I have a txt file that includes ['صفحه رقم ا من ٤'] which is the output of EasyOCR. I want to extract "ا", which is after the substring "صفحه رقم". I am using this code:
# Open the text file for reading
with open(r'file.txt', 'r', encoding='utf-8') as f:
text = f.read()
# Extract the digit after the string "صفحه رقم"
page_num_str = 'صفحه رقم'
start_idx = text.find(page_num_str)
if start_idx != -1:
substr = text[start_idx+len(page_num_str):]
page_num = ''.join(filter(str.isdigit, substr.split()[0]))
print("Page number extracted: ",page_num)
Here is the output:
Page number extracted:
As you can see, nothing is extracted! I don’t know why, but I have tried to output the value of
start_idx = text.find(page_num_str)
The output was 2 instead of 0. What is the problem? Here is the text file uploaded.
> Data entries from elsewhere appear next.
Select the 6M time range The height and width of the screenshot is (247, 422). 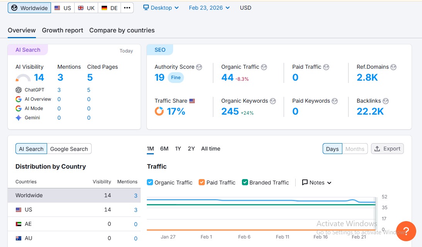[x=164, y=149]
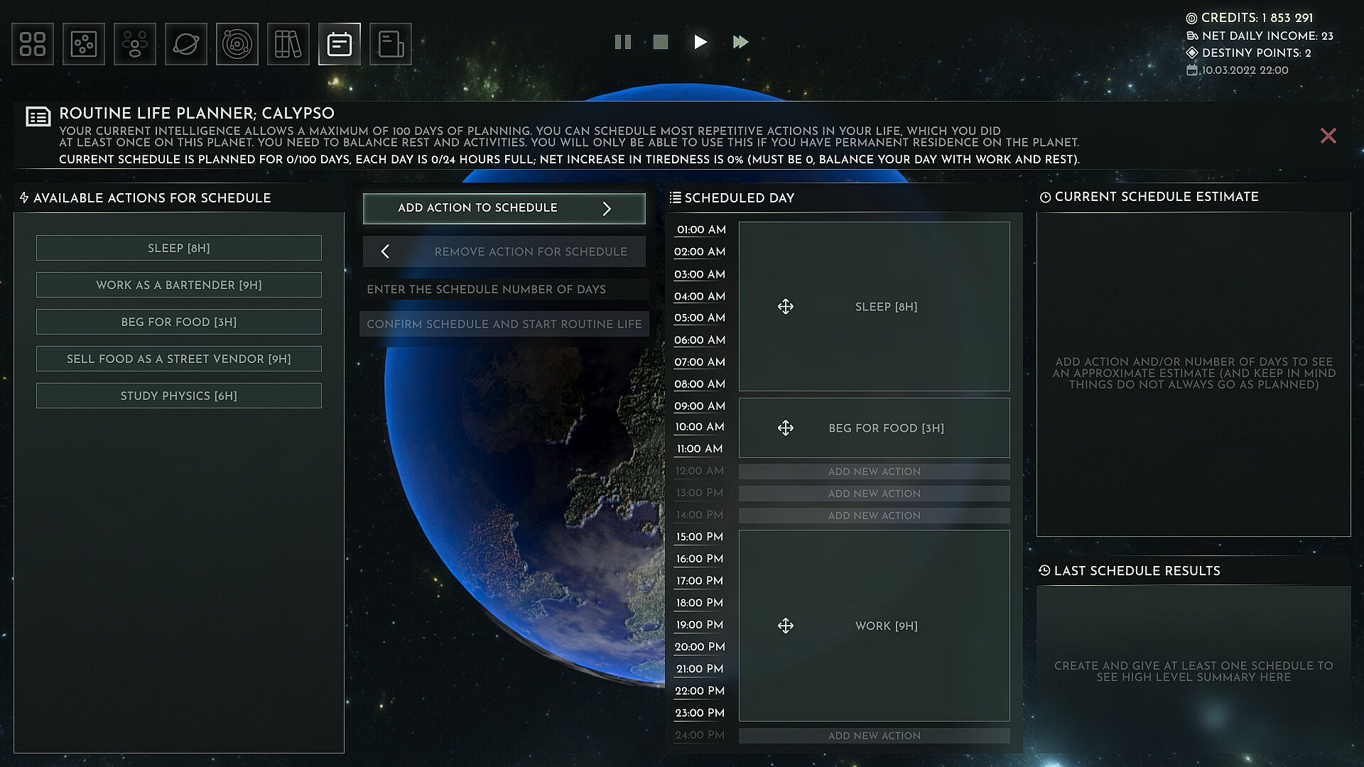Open the solar system orbit icon
Image resolution: width=1364 pixels, height=767 pixels.
(x=237, y=44)
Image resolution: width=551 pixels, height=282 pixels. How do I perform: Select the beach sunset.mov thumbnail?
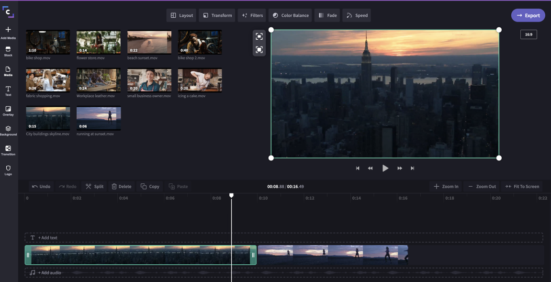tap(149, 43)
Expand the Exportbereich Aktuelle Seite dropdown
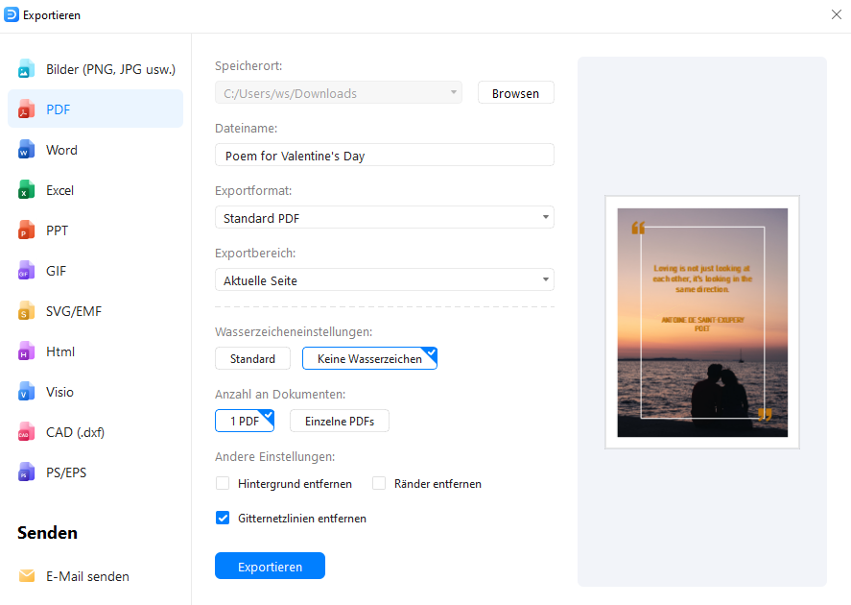Image resolution: width=851 pixels, height=605 pixels. [384, 280]
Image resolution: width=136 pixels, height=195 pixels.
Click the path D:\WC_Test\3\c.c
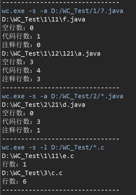click(32, 173)
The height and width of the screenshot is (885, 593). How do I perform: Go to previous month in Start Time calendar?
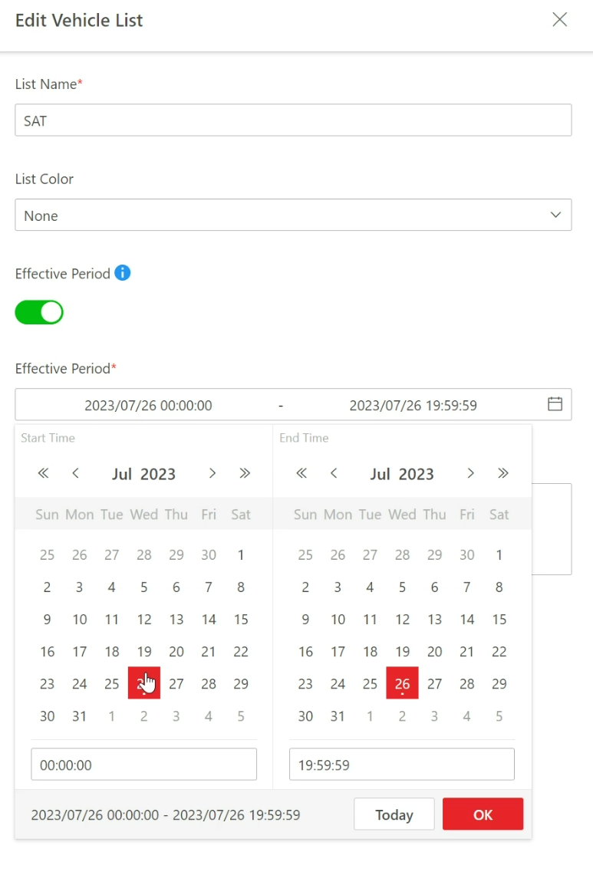click(75, 473)
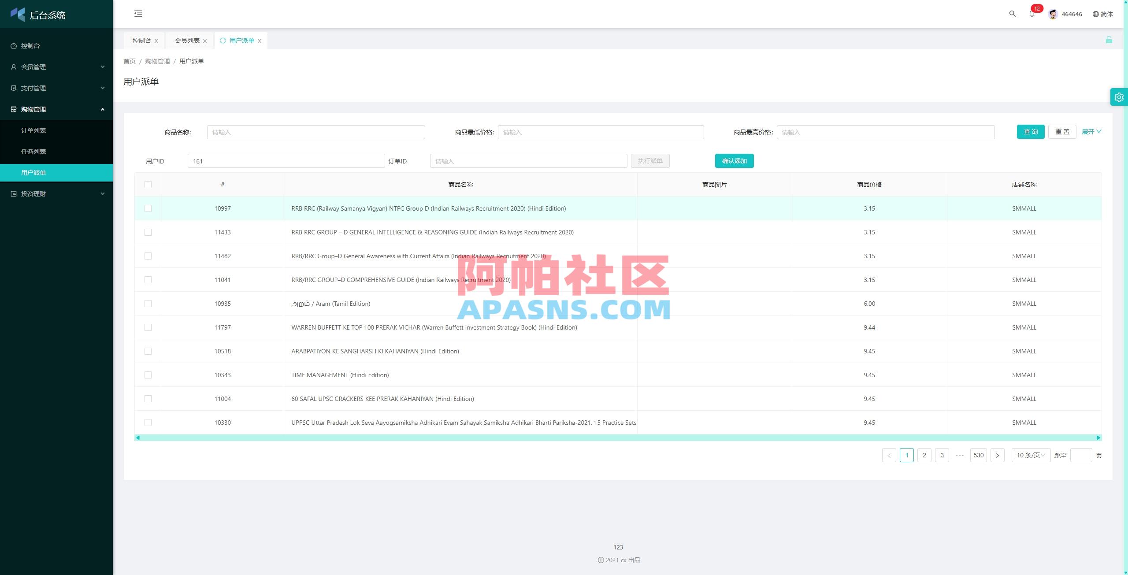Open the notification bell with 12 alerts

1032,15
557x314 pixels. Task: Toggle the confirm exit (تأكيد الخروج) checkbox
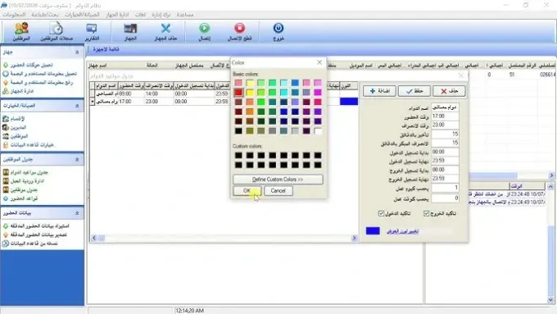click(x=426, y=213)
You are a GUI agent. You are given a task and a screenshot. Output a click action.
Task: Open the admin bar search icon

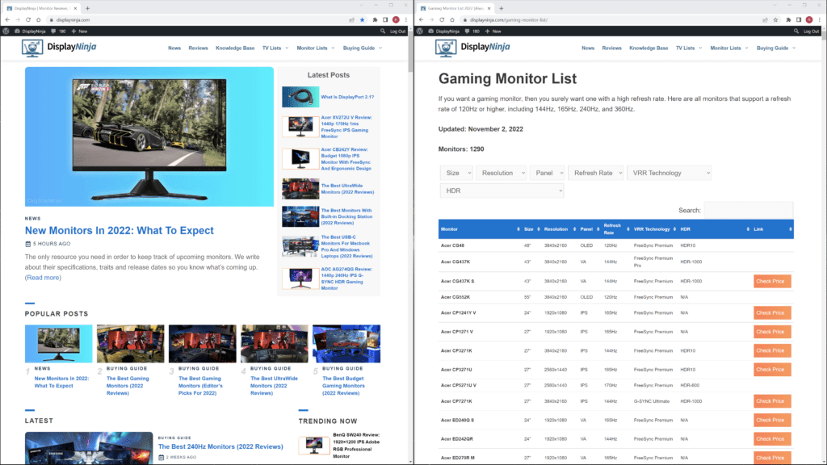coord(383,31)
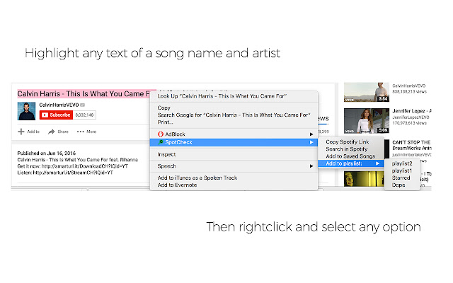The width and height of the screenshot is (453, 283).
Task: Click the Add to plus icon
Action: 21,132
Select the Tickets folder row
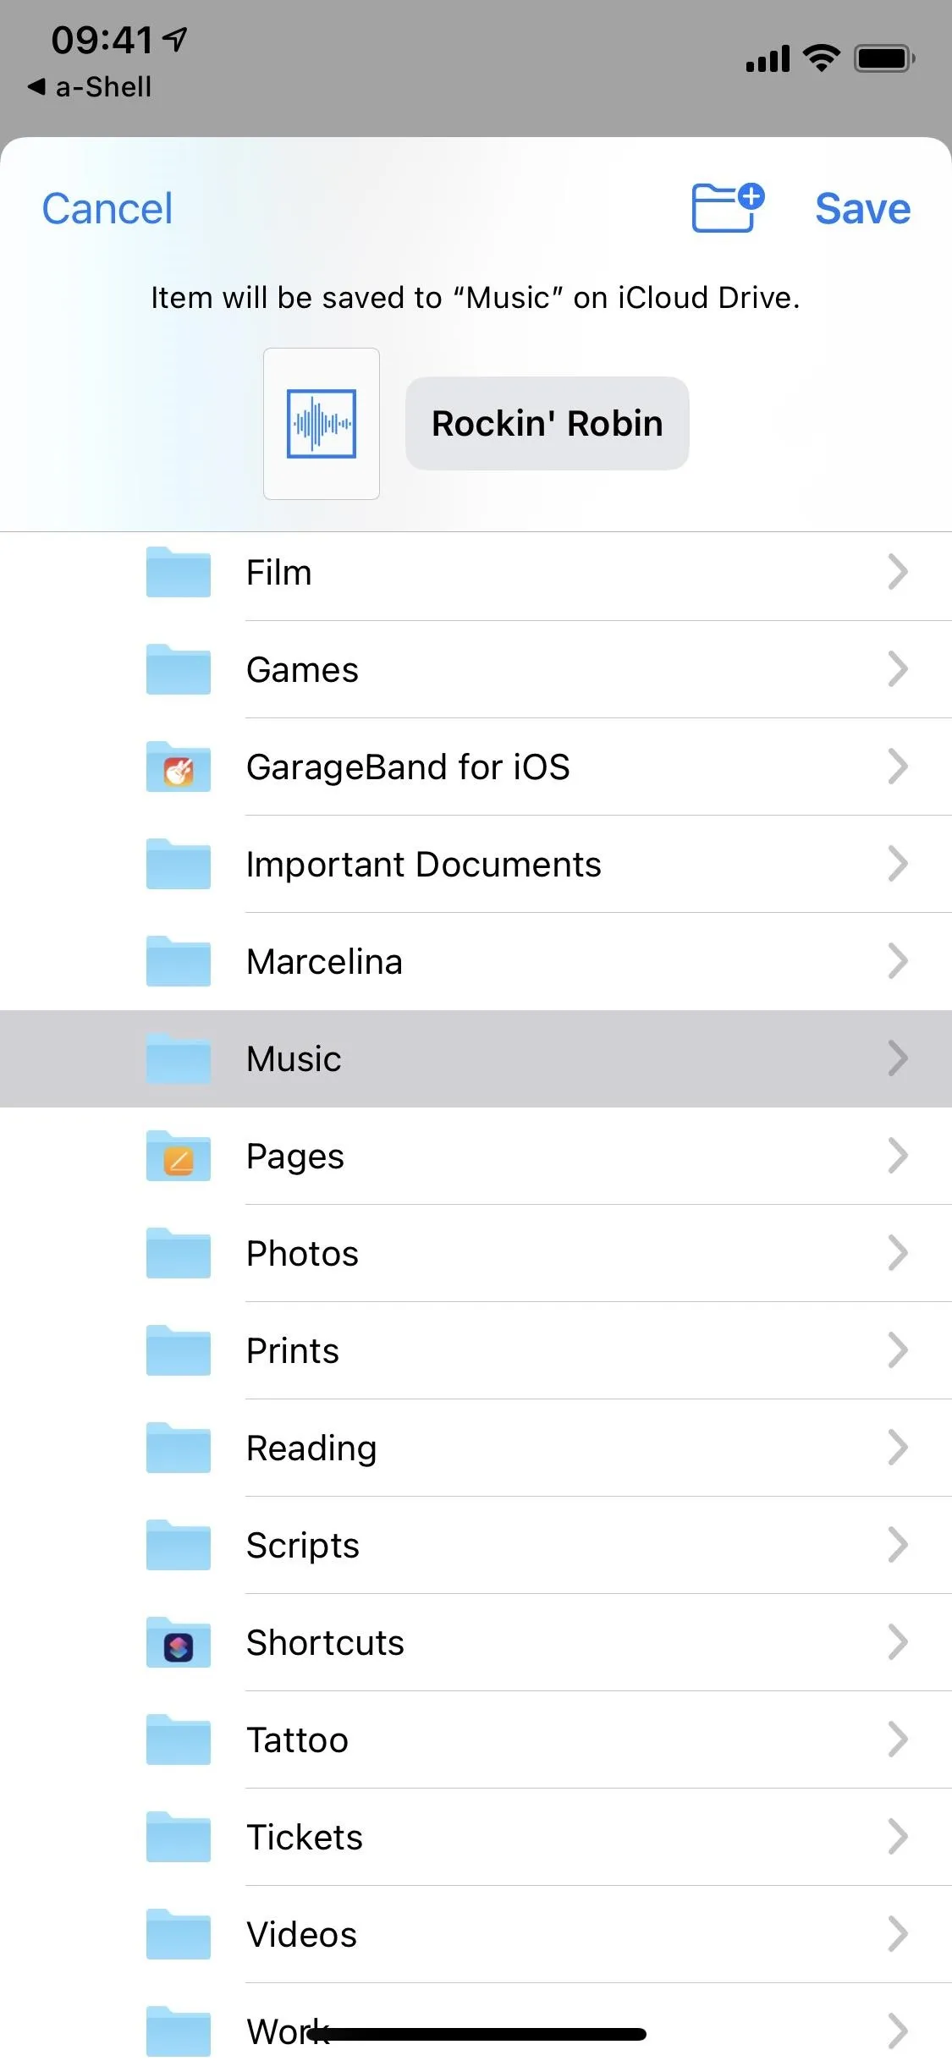The height and width of the screenshot is (2061, 952). click(x=476, y=1837)
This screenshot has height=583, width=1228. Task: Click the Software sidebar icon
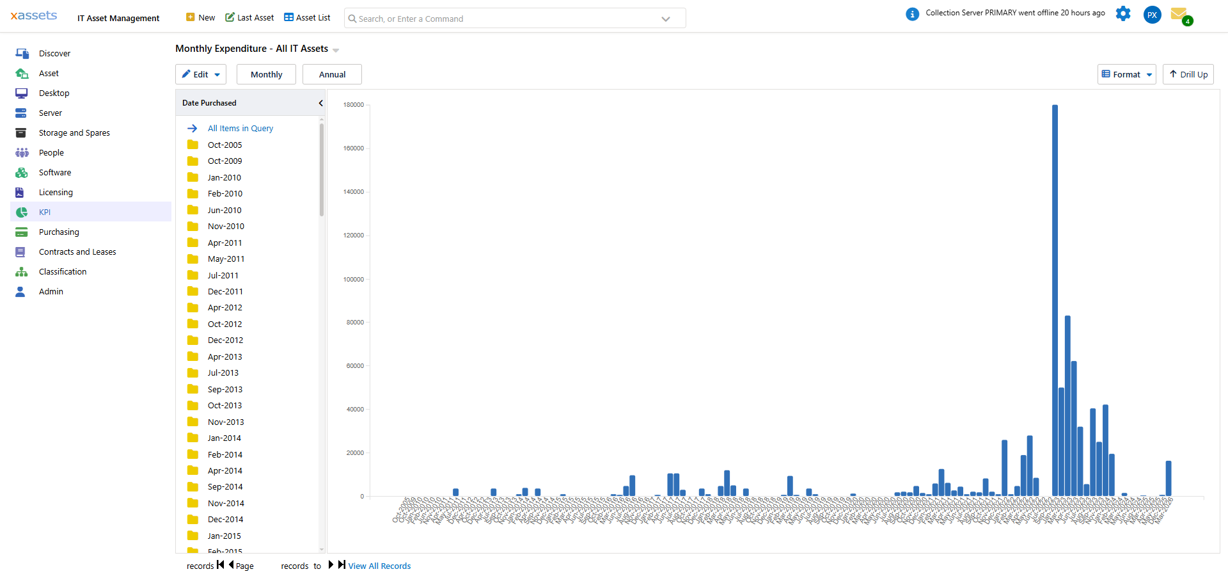pos(21,172)

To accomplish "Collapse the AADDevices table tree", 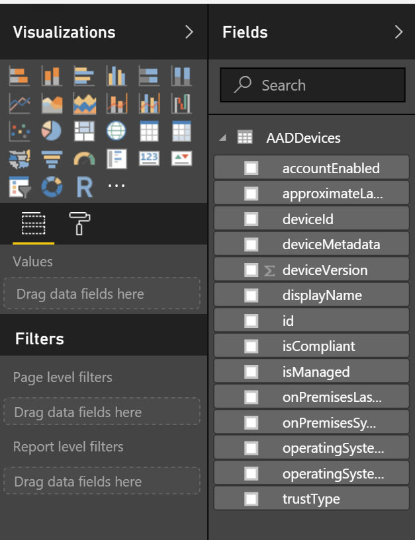I will (x=223, y=138).
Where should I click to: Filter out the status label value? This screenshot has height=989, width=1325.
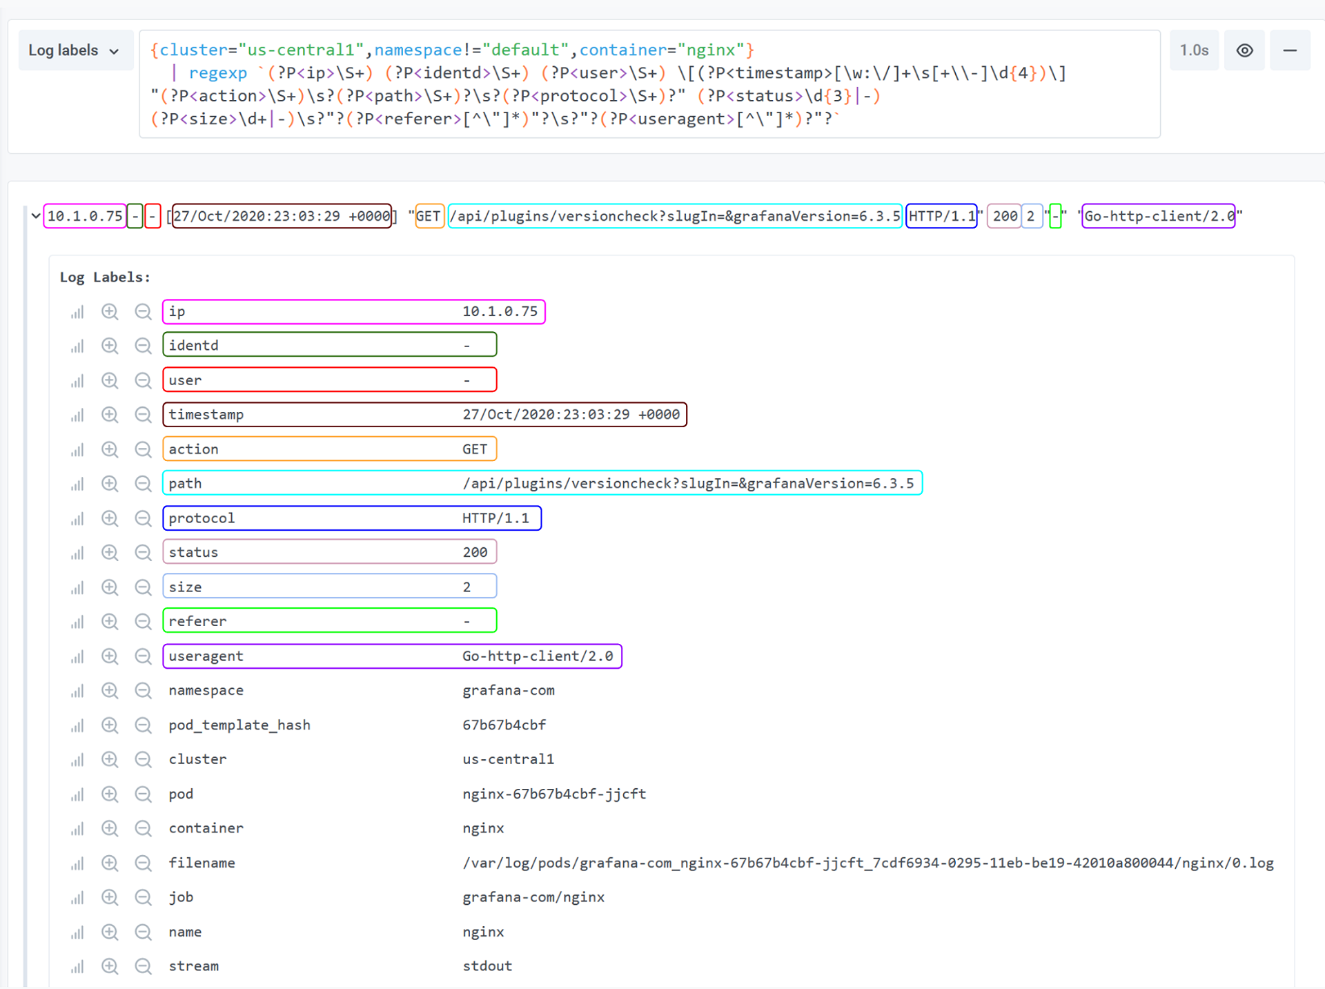144,552
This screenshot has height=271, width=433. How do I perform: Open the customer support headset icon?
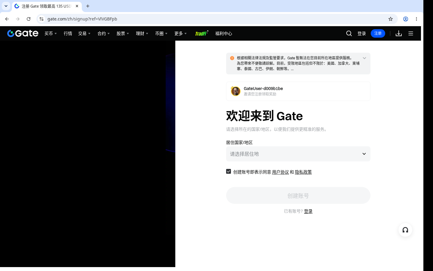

Your filter is expecting digits:
page_num = ''.join(filter(str.isdigit, substr.split()[0]))
^^^^^^^
The "ا" appears to be U+0627 ARABIC LETTER ALEF. Unicode classifies this as a letter, not a digit, and I assume str.isdigit is based on the Unicode classifications.
I don't know Arabic. Are letters also used as digits? If so, then you could probably drop the filter altogether.
Perhaps the optical character recognition made a mistake and should have generated "١" U+0661 ARABIC-INDIC DIGIT ONE instead. They look very similar, so it wouldn't be surprising.